(Saved data entries)
-------------------------

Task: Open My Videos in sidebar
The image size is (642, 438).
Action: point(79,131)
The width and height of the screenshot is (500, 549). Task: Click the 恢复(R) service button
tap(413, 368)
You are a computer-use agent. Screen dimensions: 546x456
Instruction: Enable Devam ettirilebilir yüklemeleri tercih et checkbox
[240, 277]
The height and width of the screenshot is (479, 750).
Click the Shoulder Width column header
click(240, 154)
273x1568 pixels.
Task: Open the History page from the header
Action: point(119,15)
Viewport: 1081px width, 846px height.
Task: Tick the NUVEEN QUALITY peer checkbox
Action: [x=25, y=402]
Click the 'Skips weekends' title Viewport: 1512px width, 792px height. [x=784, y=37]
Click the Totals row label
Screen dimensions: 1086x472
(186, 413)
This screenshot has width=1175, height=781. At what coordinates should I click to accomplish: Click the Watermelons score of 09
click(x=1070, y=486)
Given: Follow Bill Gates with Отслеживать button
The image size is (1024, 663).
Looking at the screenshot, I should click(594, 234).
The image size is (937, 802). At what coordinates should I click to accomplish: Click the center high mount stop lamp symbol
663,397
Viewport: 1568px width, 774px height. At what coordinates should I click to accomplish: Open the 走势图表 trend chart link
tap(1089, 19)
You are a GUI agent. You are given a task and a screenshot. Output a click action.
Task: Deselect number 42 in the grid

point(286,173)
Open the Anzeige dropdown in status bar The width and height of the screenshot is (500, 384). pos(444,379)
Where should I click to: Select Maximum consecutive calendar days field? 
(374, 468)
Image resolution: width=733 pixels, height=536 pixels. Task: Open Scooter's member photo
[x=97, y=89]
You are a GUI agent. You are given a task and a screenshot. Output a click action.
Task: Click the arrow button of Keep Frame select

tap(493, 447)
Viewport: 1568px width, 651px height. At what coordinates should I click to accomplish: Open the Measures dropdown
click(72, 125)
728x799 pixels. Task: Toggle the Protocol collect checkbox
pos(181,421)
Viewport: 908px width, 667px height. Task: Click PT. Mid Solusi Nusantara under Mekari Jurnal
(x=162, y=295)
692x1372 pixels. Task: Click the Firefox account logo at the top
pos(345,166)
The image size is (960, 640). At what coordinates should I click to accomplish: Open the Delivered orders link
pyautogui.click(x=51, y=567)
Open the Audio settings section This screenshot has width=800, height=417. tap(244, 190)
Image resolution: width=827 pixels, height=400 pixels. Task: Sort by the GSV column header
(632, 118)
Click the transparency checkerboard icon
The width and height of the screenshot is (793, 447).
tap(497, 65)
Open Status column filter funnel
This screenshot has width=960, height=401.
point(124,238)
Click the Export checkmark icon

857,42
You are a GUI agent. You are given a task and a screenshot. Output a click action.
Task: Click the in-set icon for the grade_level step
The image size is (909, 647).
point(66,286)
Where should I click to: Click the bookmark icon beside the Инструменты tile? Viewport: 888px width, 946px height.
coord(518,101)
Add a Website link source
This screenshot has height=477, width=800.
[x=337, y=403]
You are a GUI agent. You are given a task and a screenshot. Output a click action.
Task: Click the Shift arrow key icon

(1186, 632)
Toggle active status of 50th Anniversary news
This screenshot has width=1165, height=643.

-------------------------

▶ _Exercise instructions_
Could you repeat every record word for word?

▶ _Exercise solution_
Task: Open My Videos in sidebar
The image size is (642, 438).
Action: point(79,131)
The width and height of the screenshot is (500, 549). Task: Click the 恢复(R) service button
tap(413, 368)
You are a computer-use agent. Screen dimensions: 546x456
Instruction: Enable Devam ettirilebilir yüklemeleri tercih et checkbox
[240, 277]
The height and width of the screenshot is (479, 750).
Click the Shoulder Width column header
click(240, 154)
273x1568 pixels.
Task: Open the History page from the header
Action: point(119,15)
Viewport: 1081px width, 846px height.
Task: Tick the NUVEEN QUALITY peer checkbox
Action: [x=25, y=402]
Click the 'Skips weekends' title Viewport: 1512px width, 792px height. [x=784, y=37]
Click the Totals row label
Screen dimensions: 1086x472
(186, 413)
This screenshot has width=1175, height=781. At what coordinates should I click to accomplish: Click the Watermelons score of 09
click(x=1070, y=486)
Given: Follow Bill Gates with Отслеживать button
The image size is (1024, 663).
Looking at the screenshot, I should click(594, 234).
The image size is (937, 802). At what coordinates should I click to accomplish: Click the center high mount stop lamp symbol
663,397
Viewport: 1568px width, 774px height. At what coordinates should I click to accomplish: Open the 走势图表 trend chart link
tap(1089, 19)
You are a GUI agent. You are given a task and a screenshot. Output a click action.
Task: Deselect number 42 in the grid

point(286,173)
Open the Anzeige dropdown in status bar The width and height of the screenshot is (500, 384). pos(444,379)
Where should I click to: Select Maximum consecutive calendar days field? 
(374, 468)
Image resolution: width=733 pixels, height=536 pixels. Task: Open Scooter's member photo
[x=97, y=89]
You are a GUI agent. You are given a task and a screenshot. Output a click action.
Task: Click the arrow button of Keep Frame select

tap(493, 447)
Viewport: 1568px width, 651px height. At what coordinates should I click to accomplish: Open the Measures dropdown
click(72, 125)
728x799 pixels. Task: Toggle the Protocol collect checkbox
pos(181,421)
Viewport: 908px width, 667px height. Task: Click PT. Mid Solusi Nusantara under Mekari Jurnal
(x=162, y=295)
692x1372 pixels. Task: Click the Firefox account logo at the top
pos(345,166)
The image size is (960, 640). At what coordinates should I click to accomplish: Open the Delivered orders link
pyautogui.click(x=51, y=567)
Open the Audio settings section This screenshot has width=800, height=417. tap(244, 190)
Image resolution: width=827 pixels, height=400 pixels. Task: Sort by the GSV column header
(632, 118)
Click the transparency checkerboard icon
The width and height of the screenshot is (793, 447).
tap(497, 65)
Open Status column filter funnel
This screenshot has width=960, height=401.
point(124,238)
Click the Export checkmark icon

857,42
You are a GUI agent. You are given a task and a screenshot. Output a click action.
Task: Click the in-set icon for the grade_level step
The image size is (909, 647).
point(66,286)
Where should I click to: Click the bookmark icon beside the Инструменты tile? Viewport: 888px width, 946px height.
coord(518,101)
Add a Website link source
This screenshot has height=477, width=800.
[x=337, y=403]
You are a GUI agent. You are given a task and a screenshot. Output a click action.
Task: Click the Shift arrow key icon

(1186, 632)
Toggle active status of 50th Anniversary news
This screenshot has width=1165, height=643.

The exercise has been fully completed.